▶ [DATA SUPPLIED]
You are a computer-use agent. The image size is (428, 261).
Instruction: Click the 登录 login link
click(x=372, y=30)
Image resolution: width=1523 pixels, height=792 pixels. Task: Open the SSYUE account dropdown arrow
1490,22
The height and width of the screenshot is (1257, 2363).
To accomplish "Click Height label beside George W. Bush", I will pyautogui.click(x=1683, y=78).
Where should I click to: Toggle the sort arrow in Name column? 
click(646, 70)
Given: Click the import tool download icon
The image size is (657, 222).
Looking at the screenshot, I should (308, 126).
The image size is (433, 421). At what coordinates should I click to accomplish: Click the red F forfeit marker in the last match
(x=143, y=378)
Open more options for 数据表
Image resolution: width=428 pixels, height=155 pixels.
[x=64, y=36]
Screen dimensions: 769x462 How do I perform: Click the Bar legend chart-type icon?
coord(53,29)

▶ [EXERCISE] Everything in the material above is to be copied exactly.

▶ [THE ANSWER]
You are a computer-use agent. The image size is (428, 261).
Instruction: Click the 登录 login link
click(x=372, y=30)
Image resolution: width=1523 pixels, height=792 pixels. Task: Open the SSYUE account dropdown arrow
1490,22
The height and width of the screenshot is (1257, 2363).
To accomplish "Click Height label beside George W. Bush", I will pyautogui.click(x=1683, y=78).
Where should I click to: Toggle the sort arrow in Name column? 
click(646, 70)
Given: Click the import tool download icon
The image size is (657, 222).
Looking at the screenshot, I should (308, 126).
The image size is (433, 421). At what coordinates should I click to accomplish: Click the red F forfeit marker in the last match
(x=143, y=378)
Open more options for 数据表
Image resolution: width=428 pixels, height=155 pixels.
[x=64, y=36]
Screen dimensions: 769x462 How do I perform: Click the Bar legend chart-type icon?
coord(53,29)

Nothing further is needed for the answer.